(Data records)
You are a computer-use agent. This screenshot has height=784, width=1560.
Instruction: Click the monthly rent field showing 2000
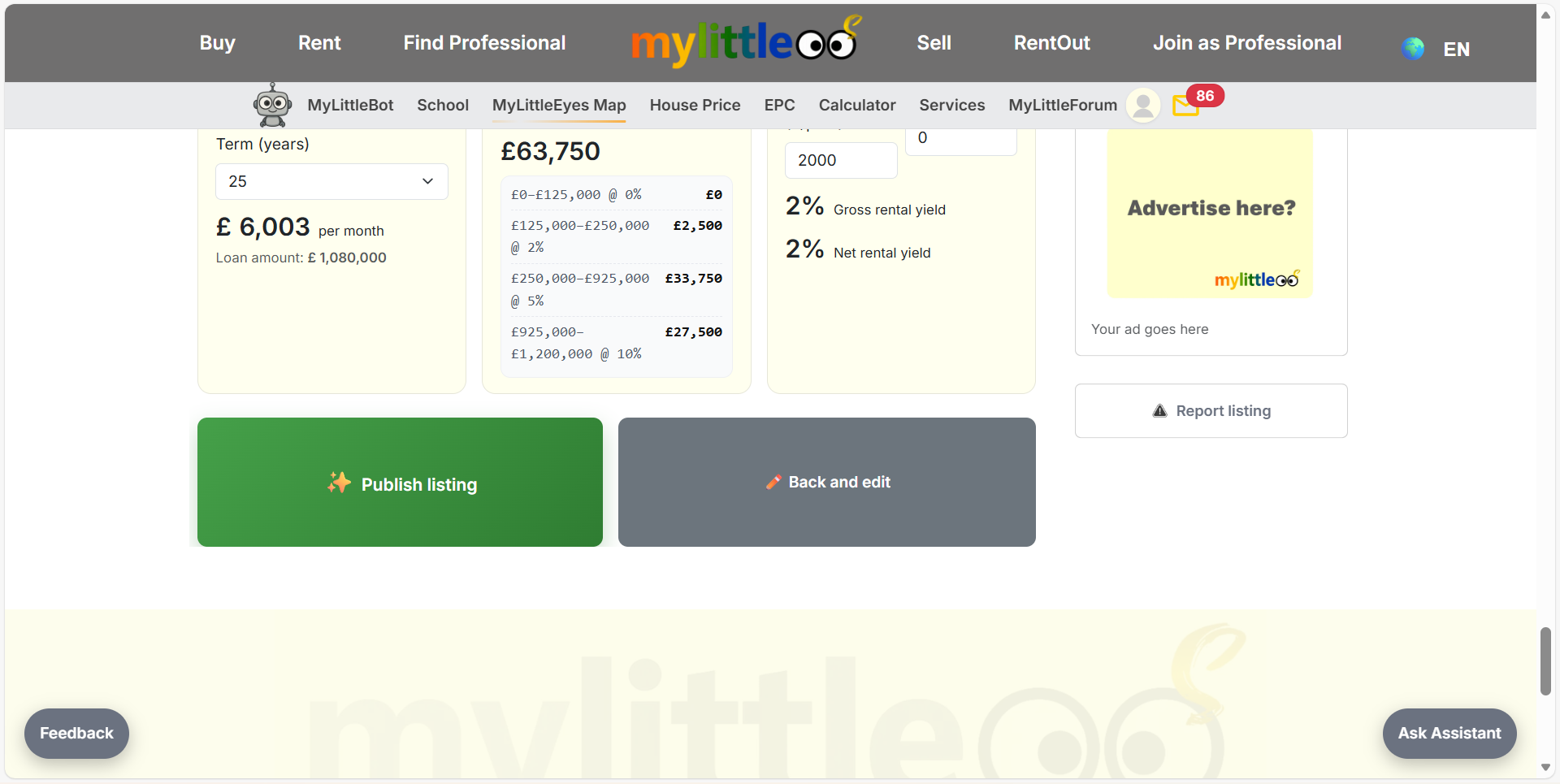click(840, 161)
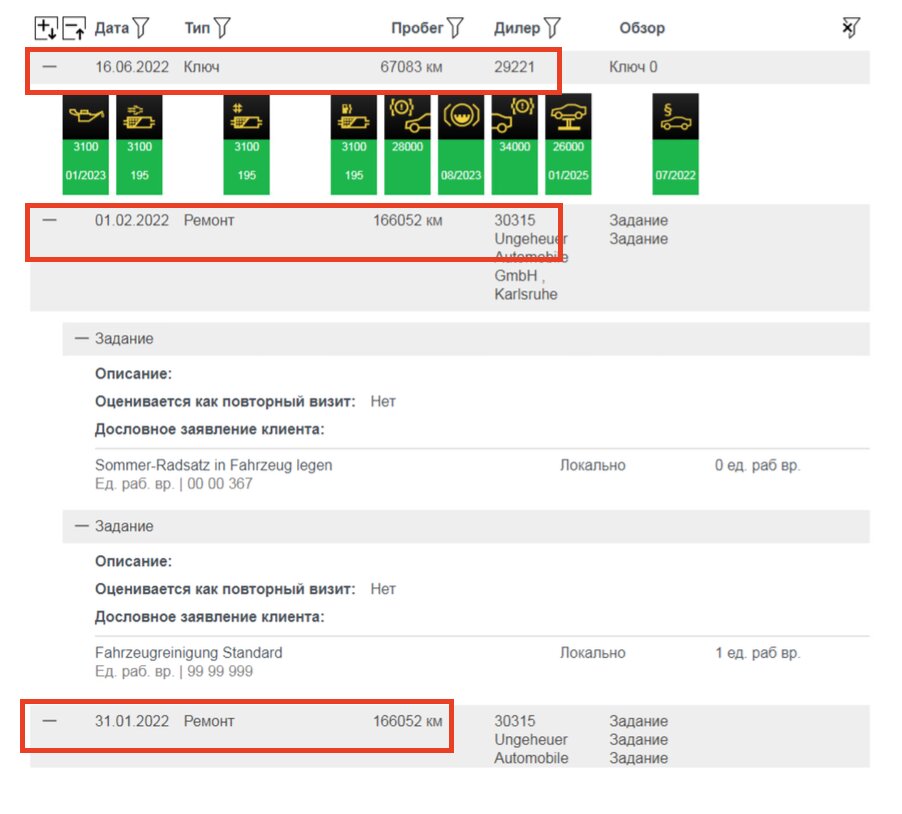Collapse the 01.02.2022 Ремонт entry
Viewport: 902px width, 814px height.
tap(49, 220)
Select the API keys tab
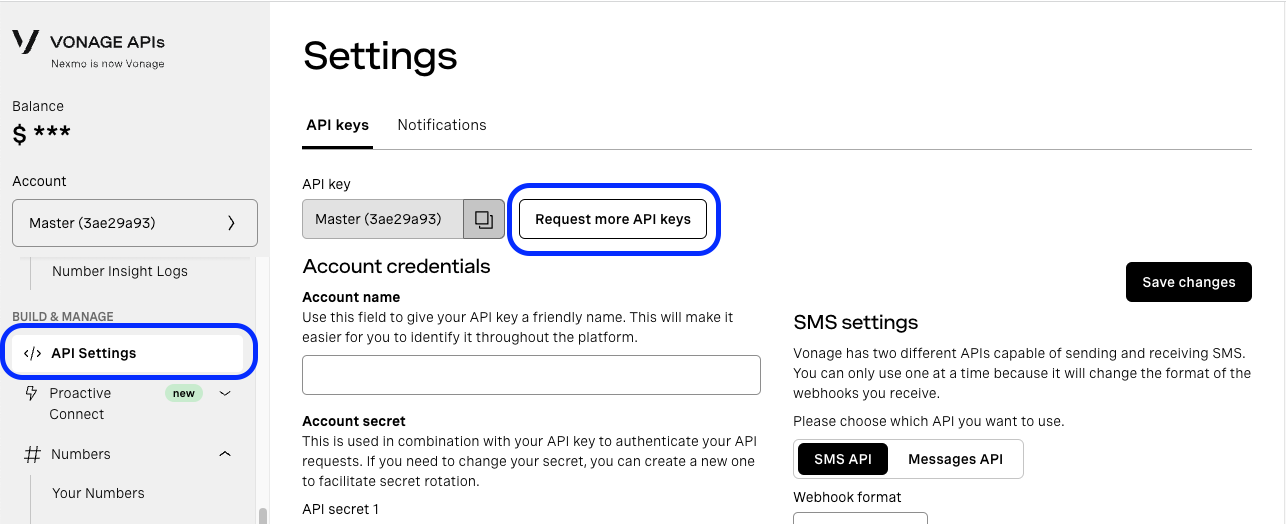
(End Data records)
= About this task =
Since the pictures are not wanted, transcribe only the rest of the material above, exactly as it stands.

= Solution to this task =
You are a computer-use agent. This screenshot has height=784, width=1560.
Instruction: Click the monthly rent field showing 2000
click(840, 161)
Collapse the 01.02.2022 Ремонт entry
Viewport: 902px width, 814px height.
tap(49, 220)
Select the API keys tab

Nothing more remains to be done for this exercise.